Congress killed President Clinton's universal health-care plan in 1994. It passed a welfare-reform bill this year. Next year, Washington may tackle unemployment insurance.
"I hope and expect that when Congress meets again, it will consider some of the recommendations of the Advisory Council on Unemployment Compensation," says Janet Norwood, former chairman of that now-defunct body.
Mr. Clinton has commented on the need for changes in the program, which pays a portion of the wages of many individuals who have been laid off. Outgoing Secretary of Labor Robert Reich had an unemployment-insurance reform package on his agenda. But whether his yet-to-be-named successor will want to deal with the issue is unknown.

● **Given entries**:
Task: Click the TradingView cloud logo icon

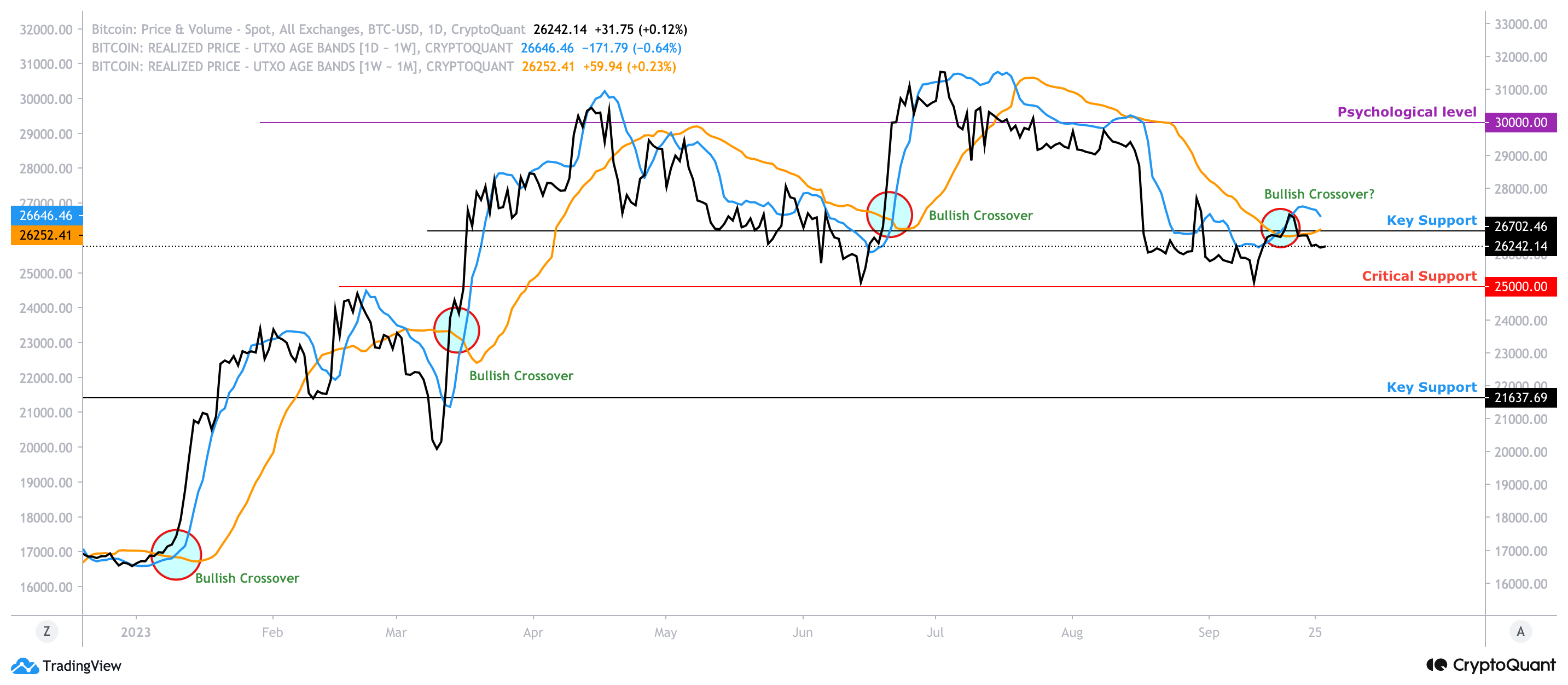Action: click(25, 665)
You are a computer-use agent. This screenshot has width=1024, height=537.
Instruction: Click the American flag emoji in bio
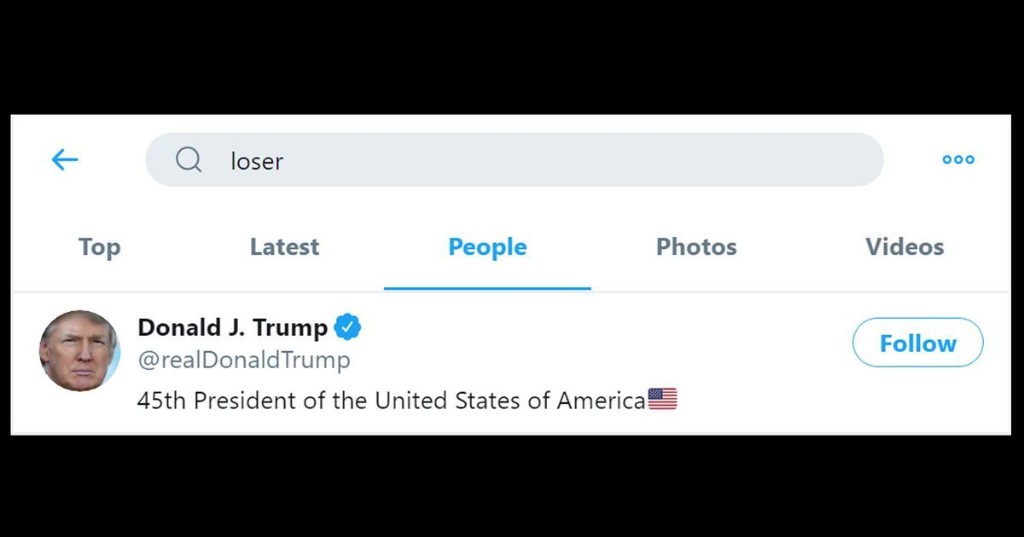click(662, 400)
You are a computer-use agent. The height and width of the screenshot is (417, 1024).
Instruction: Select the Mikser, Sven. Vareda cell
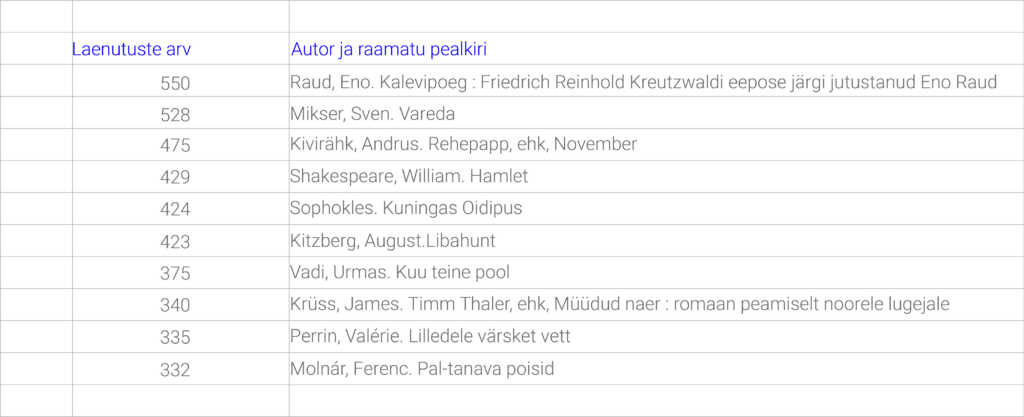click(656, 112)
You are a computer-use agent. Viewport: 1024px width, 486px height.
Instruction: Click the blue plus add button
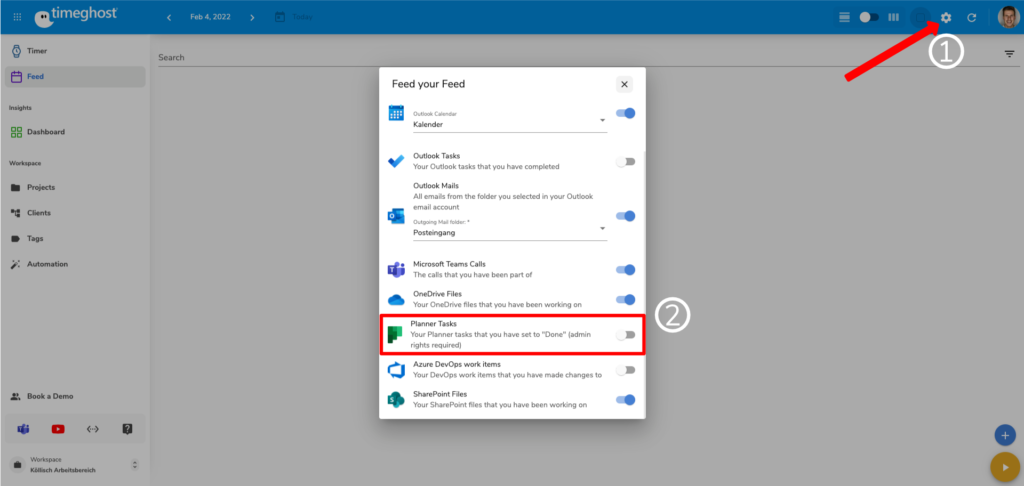(x=1004, y=435)
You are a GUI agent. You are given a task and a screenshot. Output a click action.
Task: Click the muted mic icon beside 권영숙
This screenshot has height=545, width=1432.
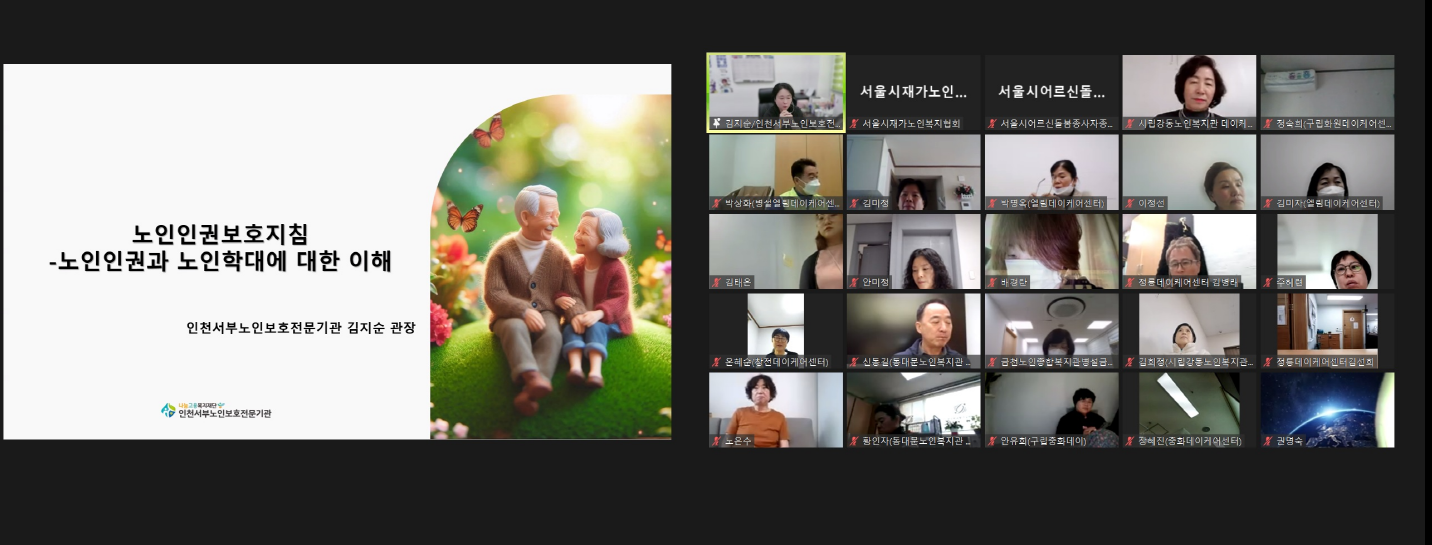coord(1268,441)
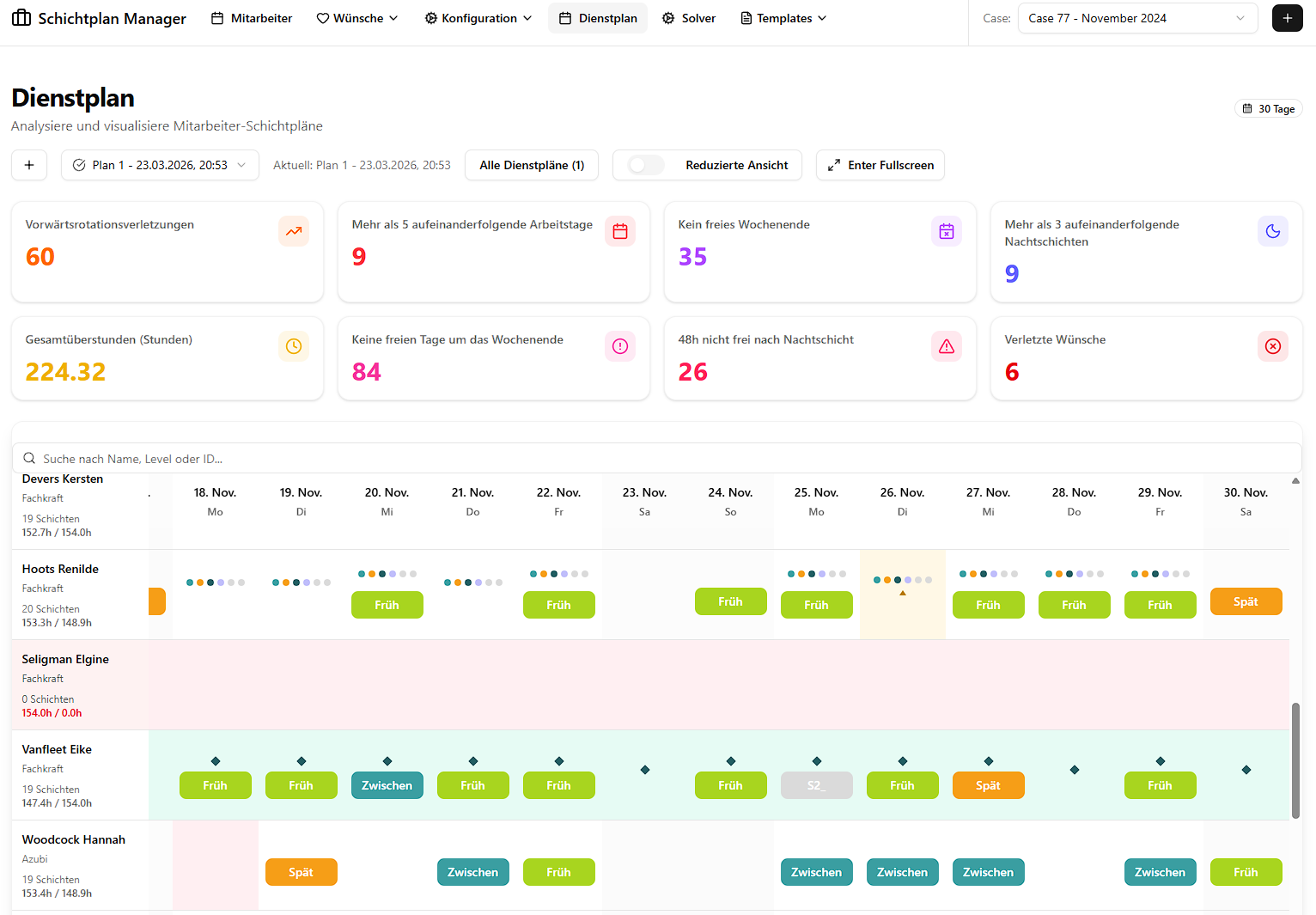Click the Alle Dienstpläne (1) button
Screen dimensions: 1316x915
(532, 165)
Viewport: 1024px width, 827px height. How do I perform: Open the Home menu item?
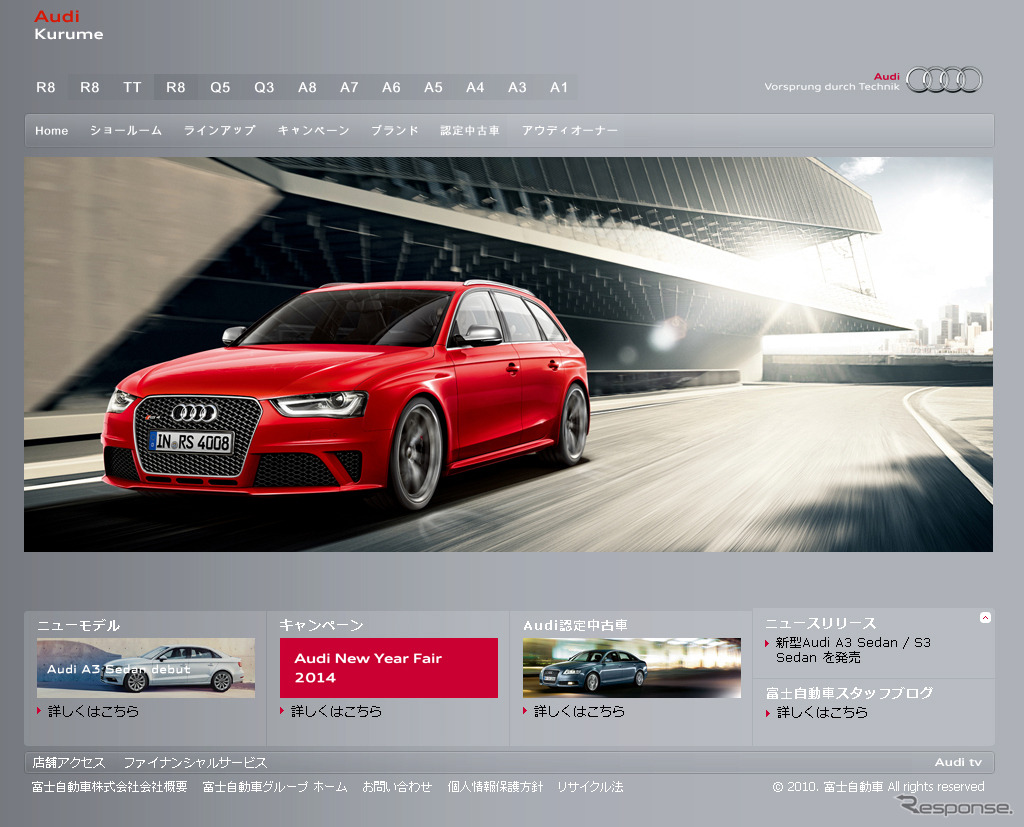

● **The task**: In the article about unemployment insurance, who had a reform package for that program on his agenda?

● **Response to this task**: Outgoing Secretary of Labor Robert Reich.